As long as construction goes on, so too will the protests. The resistance camps are growing as the fight ramps up, and the arrests continue. In late January, hundreds of prominent figures, including 35 state lawmakers, published an open letter in the Star Tribune asking Minnesota governor Tim Walz and other state legislators to oppose Line 3, arguing that “[t]he facts are not in Enbridge’s favor, and the time for climate action is now.” The #StopLine3 movement has amassed more than 300,000 signatures on a petition urging Biden to revoke the pipeline’s federal water-crossing permit. 

The Minnesota Indian Affairs Council sent a letter to Walz on February 24 asking that he issue a temporary stay in construction on Line 3. The 11-tribe council voted to send the letter by a margin of 5–0, with six tribes abstaining from the vote. The Fond du Lac and Leech Lake Bands, whose agreement with Enbridge bars them from opposing the pipeline, both abstained. 

On March 3, the 30th anniversary of the 1991 Line 3 spill, demonstrators gathered near the Mississippi tributary where the spill took place. Dozens of participants were cited by police for blocking traffic during the protest. 

Simultaneously, the water protectors are targeting the money behind the pipeline. In early February, Native leaders—including the RISE Coalition—launched #DefundLine3, a new campaign pushing 18 banks to rescind $2.2 million in loans to Enbridge. RISE opened a new resistance camp on February 20. 

For Topping, the nookomis who cofounded RISE, preventing Line 3 is about preserving a way of life. She describes herself as a hunter, fisher, and gatherer. She and her husband of nearly 40 years gather hundreds of pounds of wild rice—traditionally the first food given to babies—to share with their community and at ceremonies and funerals each year. They’ve taught their three daughters how to hunt and fish and gather wild rice and medicines, and now they’re teaching their grandchildren. 

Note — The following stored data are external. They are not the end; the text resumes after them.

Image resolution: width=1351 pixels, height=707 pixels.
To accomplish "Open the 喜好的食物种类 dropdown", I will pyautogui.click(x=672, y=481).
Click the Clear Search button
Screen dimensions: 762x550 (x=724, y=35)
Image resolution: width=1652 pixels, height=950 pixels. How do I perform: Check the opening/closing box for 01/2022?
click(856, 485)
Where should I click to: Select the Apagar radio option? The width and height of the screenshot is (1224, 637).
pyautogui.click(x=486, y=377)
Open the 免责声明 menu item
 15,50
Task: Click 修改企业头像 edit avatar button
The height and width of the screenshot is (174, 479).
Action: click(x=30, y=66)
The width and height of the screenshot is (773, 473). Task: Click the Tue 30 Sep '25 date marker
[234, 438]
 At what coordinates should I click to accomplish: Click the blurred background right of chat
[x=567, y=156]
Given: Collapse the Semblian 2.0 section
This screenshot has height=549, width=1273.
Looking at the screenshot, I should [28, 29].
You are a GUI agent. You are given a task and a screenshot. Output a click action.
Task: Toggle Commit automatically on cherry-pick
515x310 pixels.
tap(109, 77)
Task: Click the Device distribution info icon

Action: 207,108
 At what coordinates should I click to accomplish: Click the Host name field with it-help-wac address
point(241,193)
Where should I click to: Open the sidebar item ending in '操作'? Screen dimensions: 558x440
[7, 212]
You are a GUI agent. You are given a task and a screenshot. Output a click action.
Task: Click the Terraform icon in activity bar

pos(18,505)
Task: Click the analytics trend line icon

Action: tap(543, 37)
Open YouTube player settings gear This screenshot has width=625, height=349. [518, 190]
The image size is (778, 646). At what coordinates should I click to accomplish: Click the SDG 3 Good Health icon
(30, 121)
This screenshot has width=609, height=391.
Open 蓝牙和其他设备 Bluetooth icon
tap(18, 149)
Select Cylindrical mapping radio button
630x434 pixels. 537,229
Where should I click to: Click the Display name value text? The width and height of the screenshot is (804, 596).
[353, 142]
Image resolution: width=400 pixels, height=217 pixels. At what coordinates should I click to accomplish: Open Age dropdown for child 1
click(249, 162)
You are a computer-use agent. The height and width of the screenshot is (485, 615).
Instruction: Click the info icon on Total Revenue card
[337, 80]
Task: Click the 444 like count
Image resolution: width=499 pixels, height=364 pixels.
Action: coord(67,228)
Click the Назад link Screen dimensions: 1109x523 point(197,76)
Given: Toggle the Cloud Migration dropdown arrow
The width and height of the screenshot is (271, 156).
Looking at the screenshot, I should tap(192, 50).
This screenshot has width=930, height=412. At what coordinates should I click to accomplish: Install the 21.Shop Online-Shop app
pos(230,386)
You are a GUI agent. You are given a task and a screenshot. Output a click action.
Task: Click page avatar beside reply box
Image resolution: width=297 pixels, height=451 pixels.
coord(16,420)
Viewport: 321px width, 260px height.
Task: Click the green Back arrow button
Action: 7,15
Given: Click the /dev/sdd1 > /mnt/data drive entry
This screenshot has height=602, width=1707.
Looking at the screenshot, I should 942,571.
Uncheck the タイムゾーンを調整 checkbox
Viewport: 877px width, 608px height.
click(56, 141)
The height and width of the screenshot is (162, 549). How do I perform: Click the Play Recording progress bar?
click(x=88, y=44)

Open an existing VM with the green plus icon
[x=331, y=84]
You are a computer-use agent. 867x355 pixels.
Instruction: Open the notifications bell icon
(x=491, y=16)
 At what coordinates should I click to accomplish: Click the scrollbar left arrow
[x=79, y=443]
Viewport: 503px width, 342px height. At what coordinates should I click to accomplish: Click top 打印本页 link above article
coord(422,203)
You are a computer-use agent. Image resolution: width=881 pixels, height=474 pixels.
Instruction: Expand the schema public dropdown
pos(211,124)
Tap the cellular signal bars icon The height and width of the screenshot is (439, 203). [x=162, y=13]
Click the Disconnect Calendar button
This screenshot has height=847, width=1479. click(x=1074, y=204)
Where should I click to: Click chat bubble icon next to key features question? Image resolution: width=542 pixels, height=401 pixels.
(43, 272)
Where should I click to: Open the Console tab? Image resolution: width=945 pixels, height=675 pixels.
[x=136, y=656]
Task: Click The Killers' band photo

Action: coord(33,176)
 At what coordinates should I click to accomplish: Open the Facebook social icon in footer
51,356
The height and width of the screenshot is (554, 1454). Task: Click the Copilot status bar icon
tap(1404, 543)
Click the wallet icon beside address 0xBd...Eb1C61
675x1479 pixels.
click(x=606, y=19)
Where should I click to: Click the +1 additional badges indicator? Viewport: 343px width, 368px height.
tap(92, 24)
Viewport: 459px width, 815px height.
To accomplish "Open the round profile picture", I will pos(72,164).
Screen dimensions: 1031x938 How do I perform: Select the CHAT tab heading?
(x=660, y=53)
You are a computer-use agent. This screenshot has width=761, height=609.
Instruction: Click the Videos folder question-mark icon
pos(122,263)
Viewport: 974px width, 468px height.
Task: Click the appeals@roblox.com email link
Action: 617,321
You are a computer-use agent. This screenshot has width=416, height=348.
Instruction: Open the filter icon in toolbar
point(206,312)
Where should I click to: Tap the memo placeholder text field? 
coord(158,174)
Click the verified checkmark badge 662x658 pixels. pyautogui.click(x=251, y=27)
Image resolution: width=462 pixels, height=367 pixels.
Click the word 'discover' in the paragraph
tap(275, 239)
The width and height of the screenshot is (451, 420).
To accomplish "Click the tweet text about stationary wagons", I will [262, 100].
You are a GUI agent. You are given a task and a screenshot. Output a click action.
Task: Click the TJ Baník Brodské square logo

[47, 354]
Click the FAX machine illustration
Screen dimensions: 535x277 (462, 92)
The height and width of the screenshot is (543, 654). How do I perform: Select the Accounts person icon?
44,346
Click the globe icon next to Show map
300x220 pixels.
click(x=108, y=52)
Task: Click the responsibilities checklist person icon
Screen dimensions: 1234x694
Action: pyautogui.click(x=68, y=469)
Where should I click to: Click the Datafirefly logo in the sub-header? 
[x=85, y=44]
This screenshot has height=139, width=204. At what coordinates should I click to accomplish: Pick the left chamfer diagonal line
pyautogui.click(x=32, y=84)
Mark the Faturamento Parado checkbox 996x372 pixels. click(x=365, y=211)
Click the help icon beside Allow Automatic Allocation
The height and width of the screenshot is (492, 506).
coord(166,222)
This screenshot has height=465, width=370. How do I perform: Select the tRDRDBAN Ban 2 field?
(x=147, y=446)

“We don't get our meat from Walmart,” she says. “We get our food and our meat from nature.” 

Topping describes the communal style of living at the camps and the water protectors’ focus on safeguarding the land as “the way it’s supposed to be.” She hopes to return soon to relying on nature—to preparing for maple syrup season, spearing season, berry season, birch bark season, and manoomin season. But for now, she is focused on defending her future generations, because she fears no one else will. 

“This is my day job, my night job, my weekend job,” she says. “I feel like I'm kind of fanatical about this. I can't even carry on a normal conversation with anybody, because it all turns around to where do you stand in protecting the food and water that you drink?”